- Opening Delimiter -
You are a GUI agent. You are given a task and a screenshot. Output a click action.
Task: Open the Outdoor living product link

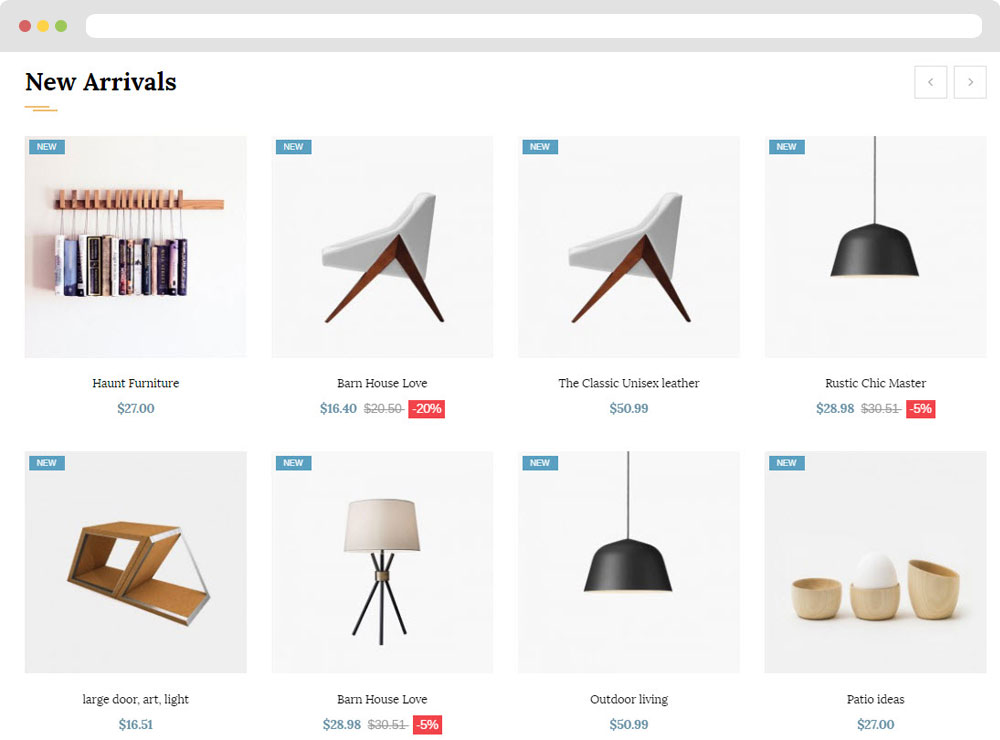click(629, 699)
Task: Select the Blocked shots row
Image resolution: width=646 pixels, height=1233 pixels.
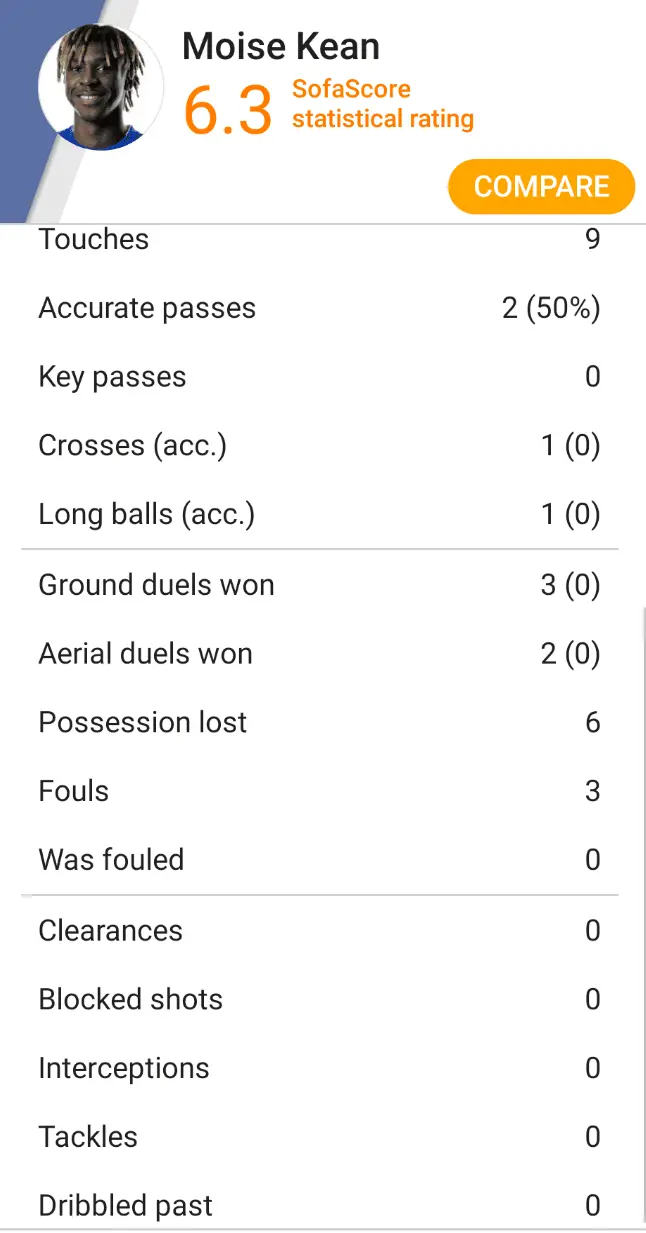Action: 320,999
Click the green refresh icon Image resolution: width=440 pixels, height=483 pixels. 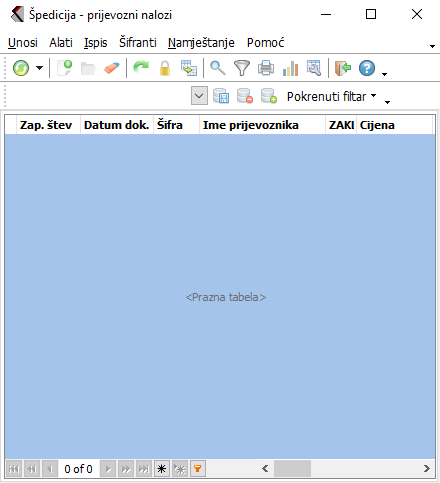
- Closing Delimiter -
(ABOUT THIS EXERCISE):
Pictures are to be omitted. Output verbatim only the lines from the one holding "Task: Select the Blocked shots row" through the end of the material, both included.

(ANSWER SECTION):
Task: Select the Blocked shots row
Image resolution: width=646 pixels, height=1233 pixels.
Action: 320,999
Click the green refresh icon Image resolution: width=440 pixels, height=483 pixels. 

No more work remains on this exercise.